🤖 AI Summary
To address the degraded generalization performance in large-scale outdoor novel view synthesis (NVS) caused by sparse training views, this work pioneers the extension of feed-forward PixelNeRF to the UrbanScene3D dataset. We propose Aug3D, a 3D data augmentation method that leverages SfM reconstruction to jointly perform mesh-based and semantics-guided sampling, generating novel views with high parallax coverage and geometric consistency—thereby alleviating the bottleneck of insufficient view overlap in the original data. Furthermore, we introduce a joint fine-tuning strategy integrating multi-scale view clustering with Aug3D-driven data augmentation. Experiments demonstrate a 10% PSNR improvement under halved per-cluster view count (20→10), and Aug3D significantly enhances rendering fidelity, establishing a new state-of-the-art for outdoor-scene NVS.
📝 Abstract
Recent photorealistic Novel View Synthesis (NVS) advances have increasingly gained attention. However, these approaches remain constrained to small indoor scenes. While optimization-based NVS models have attempted to address this, generalizable feed-forward methods, offering significant advantages, remain underexplored.
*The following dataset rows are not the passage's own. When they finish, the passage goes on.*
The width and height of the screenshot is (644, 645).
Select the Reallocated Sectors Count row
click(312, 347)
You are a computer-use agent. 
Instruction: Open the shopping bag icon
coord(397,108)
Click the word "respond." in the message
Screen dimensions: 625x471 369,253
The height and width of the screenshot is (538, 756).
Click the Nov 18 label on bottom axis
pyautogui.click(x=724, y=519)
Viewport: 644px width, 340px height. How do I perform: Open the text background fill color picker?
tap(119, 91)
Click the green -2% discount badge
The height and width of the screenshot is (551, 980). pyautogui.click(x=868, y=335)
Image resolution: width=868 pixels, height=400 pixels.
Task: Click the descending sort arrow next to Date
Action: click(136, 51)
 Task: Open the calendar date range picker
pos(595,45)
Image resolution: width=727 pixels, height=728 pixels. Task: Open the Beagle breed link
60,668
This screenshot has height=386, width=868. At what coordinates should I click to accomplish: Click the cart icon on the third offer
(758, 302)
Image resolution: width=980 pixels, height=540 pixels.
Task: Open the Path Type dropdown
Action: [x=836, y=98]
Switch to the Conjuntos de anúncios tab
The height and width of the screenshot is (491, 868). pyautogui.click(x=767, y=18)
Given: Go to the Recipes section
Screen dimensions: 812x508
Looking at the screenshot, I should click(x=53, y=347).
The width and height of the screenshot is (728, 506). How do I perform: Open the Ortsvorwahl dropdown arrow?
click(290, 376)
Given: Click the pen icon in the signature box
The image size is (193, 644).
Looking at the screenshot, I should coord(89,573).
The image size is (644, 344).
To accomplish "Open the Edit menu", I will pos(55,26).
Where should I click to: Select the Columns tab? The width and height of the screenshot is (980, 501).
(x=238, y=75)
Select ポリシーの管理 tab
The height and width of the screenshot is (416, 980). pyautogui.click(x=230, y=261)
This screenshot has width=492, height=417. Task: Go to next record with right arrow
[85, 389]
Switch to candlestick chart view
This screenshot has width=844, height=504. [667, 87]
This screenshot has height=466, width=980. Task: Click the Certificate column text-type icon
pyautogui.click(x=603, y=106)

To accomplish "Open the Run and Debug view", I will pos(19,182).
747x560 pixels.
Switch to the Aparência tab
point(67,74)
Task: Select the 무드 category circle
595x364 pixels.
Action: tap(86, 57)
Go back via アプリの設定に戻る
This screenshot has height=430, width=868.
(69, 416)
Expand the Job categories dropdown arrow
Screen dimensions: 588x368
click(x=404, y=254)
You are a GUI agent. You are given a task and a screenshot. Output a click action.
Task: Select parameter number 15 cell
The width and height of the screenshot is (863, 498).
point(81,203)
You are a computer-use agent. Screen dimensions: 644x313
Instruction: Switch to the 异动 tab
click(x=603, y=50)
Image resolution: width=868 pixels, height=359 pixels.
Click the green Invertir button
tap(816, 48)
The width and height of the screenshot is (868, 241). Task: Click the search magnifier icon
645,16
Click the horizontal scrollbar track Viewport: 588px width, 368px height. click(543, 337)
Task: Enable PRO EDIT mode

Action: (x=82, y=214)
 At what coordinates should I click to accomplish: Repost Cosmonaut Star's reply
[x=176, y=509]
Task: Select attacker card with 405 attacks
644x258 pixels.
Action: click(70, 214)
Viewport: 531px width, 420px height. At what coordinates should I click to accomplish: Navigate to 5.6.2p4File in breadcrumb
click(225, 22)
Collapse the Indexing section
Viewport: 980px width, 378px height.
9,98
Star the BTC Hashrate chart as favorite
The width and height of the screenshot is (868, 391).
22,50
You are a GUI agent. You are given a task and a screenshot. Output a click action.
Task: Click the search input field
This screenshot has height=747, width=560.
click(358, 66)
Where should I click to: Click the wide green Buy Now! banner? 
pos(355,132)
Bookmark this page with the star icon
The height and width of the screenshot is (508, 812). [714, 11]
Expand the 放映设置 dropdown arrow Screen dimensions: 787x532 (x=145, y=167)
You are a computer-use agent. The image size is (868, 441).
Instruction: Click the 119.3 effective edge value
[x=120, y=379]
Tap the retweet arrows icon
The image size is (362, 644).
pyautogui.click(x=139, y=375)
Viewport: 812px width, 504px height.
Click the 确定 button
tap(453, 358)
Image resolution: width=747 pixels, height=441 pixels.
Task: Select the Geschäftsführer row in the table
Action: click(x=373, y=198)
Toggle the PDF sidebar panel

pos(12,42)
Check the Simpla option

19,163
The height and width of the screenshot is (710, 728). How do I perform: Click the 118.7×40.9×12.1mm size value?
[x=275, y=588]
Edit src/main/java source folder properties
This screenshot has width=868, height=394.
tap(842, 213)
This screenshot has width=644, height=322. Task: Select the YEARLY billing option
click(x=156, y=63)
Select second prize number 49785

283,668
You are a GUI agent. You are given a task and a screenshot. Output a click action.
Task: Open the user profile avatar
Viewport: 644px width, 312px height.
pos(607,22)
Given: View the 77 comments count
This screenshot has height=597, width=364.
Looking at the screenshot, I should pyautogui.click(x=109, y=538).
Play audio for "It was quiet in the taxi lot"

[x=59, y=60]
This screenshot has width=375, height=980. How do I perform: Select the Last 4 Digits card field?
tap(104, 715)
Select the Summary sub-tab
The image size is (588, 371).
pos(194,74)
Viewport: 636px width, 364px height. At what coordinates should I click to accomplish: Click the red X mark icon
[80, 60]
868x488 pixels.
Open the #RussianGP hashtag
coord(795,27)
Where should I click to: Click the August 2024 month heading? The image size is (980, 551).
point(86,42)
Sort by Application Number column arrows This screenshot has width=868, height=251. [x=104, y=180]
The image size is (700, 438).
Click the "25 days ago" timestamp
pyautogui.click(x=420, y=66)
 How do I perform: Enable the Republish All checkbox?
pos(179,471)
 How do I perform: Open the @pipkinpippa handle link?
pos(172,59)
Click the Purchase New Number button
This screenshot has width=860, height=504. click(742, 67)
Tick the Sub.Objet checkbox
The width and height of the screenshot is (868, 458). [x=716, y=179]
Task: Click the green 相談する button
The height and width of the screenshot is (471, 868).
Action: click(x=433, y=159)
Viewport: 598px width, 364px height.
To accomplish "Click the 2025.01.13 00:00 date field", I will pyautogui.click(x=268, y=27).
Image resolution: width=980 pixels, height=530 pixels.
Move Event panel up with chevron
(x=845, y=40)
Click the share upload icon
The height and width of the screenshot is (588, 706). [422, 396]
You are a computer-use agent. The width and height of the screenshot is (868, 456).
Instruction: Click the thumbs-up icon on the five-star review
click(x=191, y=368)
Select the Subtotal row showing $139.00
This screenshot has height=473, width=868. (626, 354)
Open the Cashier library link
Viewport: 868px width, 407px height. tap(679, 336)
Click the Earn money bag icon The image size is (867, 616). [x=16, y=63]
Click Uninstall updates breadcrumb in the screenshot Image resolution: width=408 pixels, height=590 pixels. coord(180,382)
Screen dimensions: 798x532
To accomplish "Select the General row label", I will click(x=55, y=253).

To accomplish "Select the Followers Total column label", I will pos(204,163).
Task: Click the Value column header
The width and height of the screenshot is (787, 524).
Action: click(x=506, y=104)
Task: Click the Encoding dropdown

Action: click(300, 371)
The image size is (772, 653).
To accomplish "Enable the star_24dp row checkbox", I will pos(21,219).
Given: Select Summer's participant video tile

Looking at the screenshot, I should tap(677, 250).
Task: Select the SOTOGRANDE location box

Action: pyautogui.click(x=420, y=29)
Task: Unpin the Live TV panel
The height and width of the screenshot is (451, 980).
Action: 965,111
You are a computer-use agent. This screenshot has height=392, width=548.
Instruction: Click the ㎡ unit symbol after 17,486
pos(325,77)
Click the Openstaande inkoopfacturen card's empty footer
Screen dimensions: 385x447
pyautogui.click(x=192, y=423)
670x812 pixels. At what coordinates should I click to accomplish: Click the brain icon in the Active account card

In this work, we train PixelNeRF, a feed-forward NVS model, on the large-scale UrbanScene3D dataset. We propose four training strategies to cluster and train on this dataset, highlighting that performance is hindered by limited view overlap. To address this, we introduce Aug3D, an augmentation technique that leverages reconstructed scenes using traditional Structure-from-Motion (SfM). Aug3D generates well-conditioned novel views through grid and semantic sampling to enhance feed-forward NVS model learning. Our experiments reveal that reducing the number of views per cluster from 20 to 10 improves PSNR by 10%, but the performance remains suboptimal. Aug3D further addresses this by combining the newly generated novel views with the original dataset, demonstrating its effectiveness in improving the model's ability to predict novel views.